_Exercise goal_
Each line of the listing where the string "agent" appears is to be identified and copied.

_Data for this exercise_
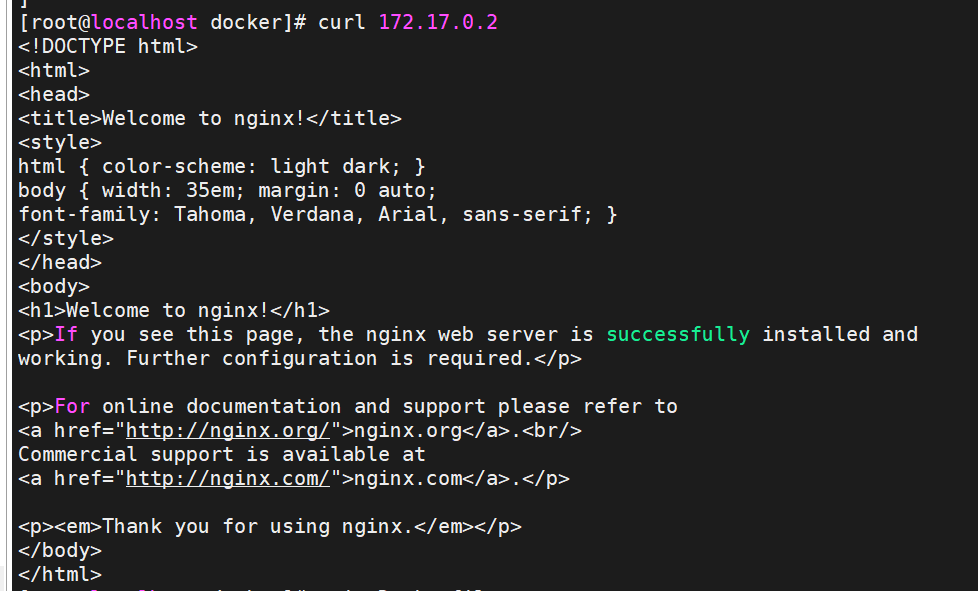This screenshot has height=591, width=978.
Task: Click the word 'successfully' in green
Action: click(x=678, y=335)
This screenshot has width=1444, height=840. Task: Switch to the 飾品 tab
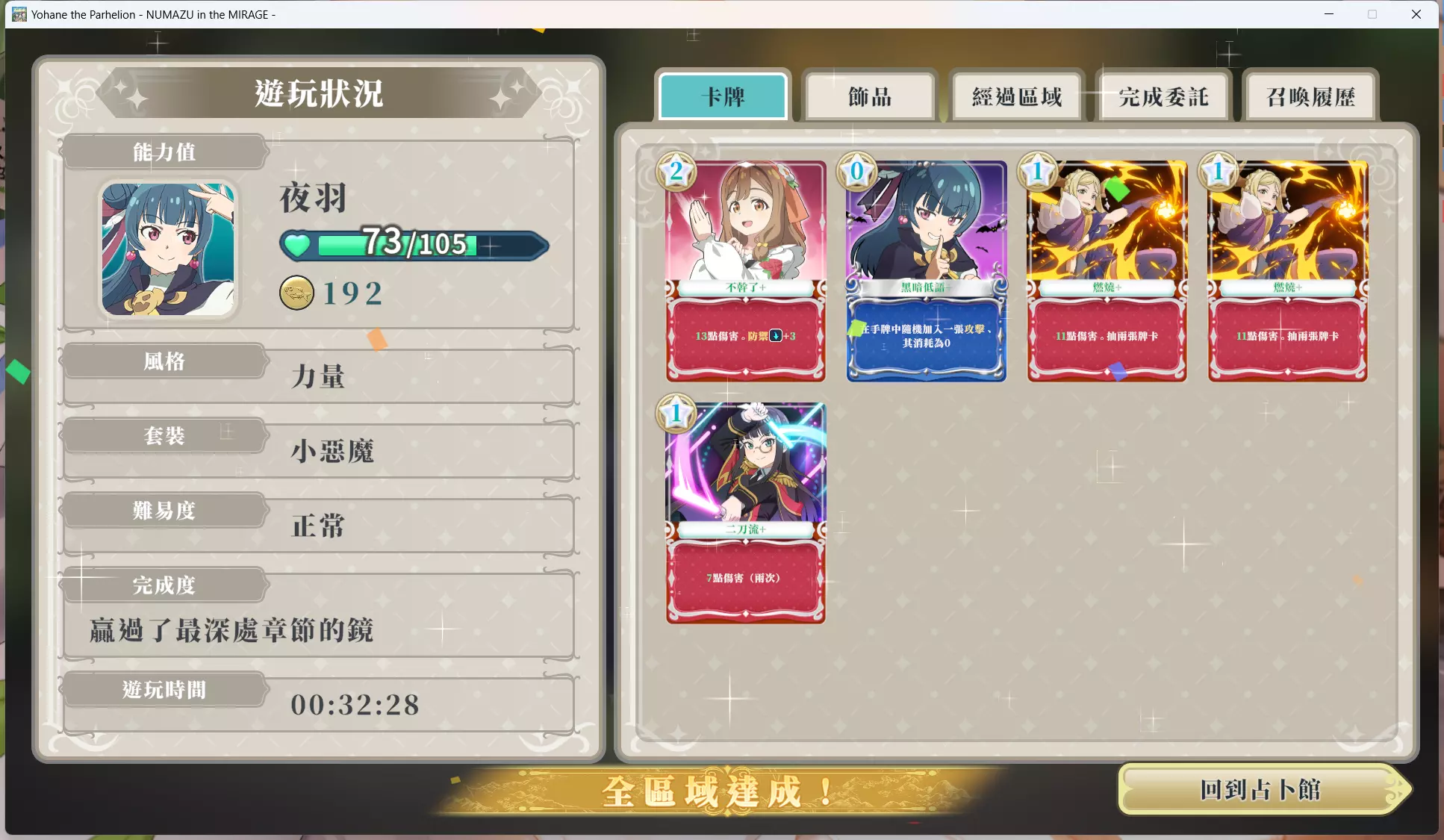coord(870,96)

--

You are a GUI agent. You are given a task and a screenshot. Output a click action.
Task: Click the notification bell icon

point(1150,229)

==

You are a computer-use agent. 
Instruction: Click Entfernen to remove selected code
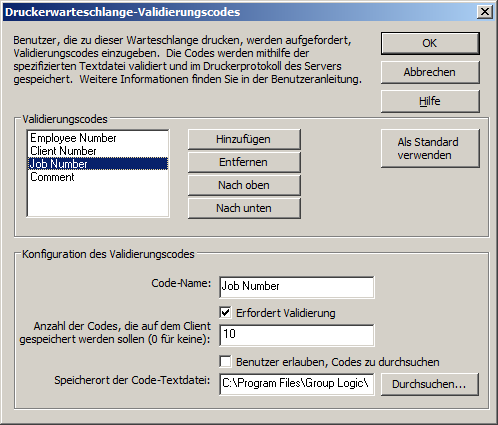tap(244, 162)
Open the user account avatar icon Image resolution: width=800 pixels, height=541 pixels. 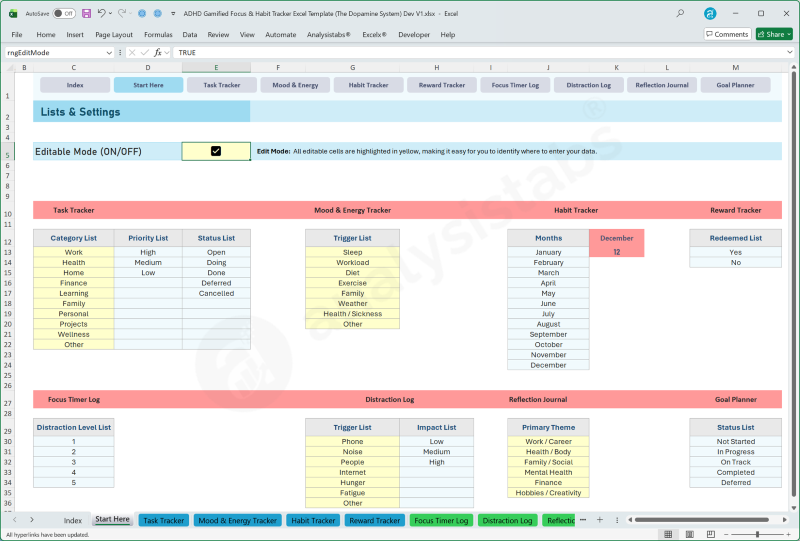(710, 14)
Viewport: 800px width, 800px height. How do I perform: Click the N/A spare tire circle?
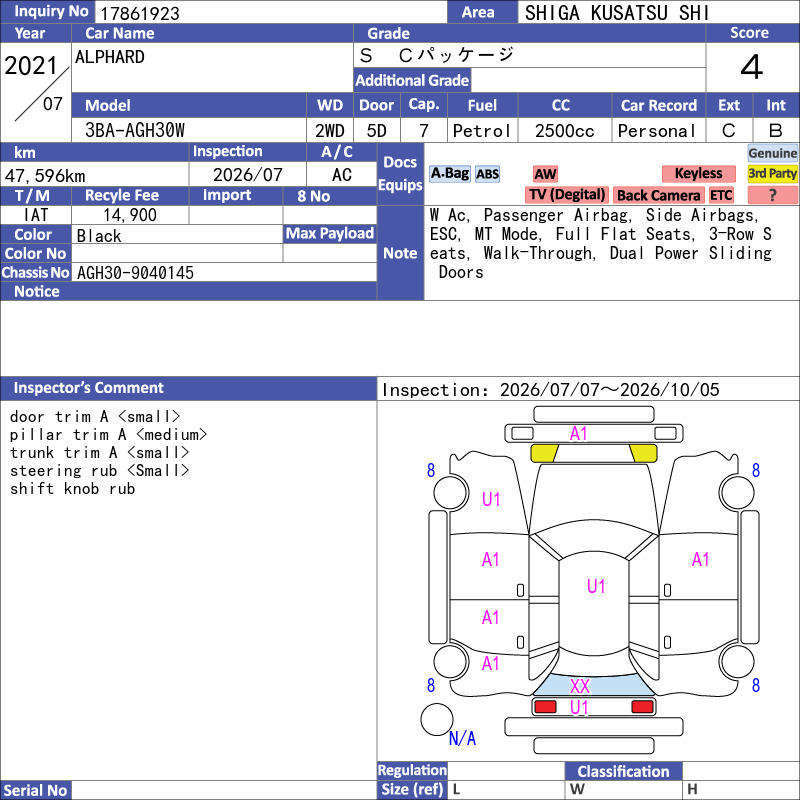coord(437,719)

_Result of the exercise_
You are a GUI agent. You are given a task and a screenshot. Output a click action.
You are a computer-use agent. 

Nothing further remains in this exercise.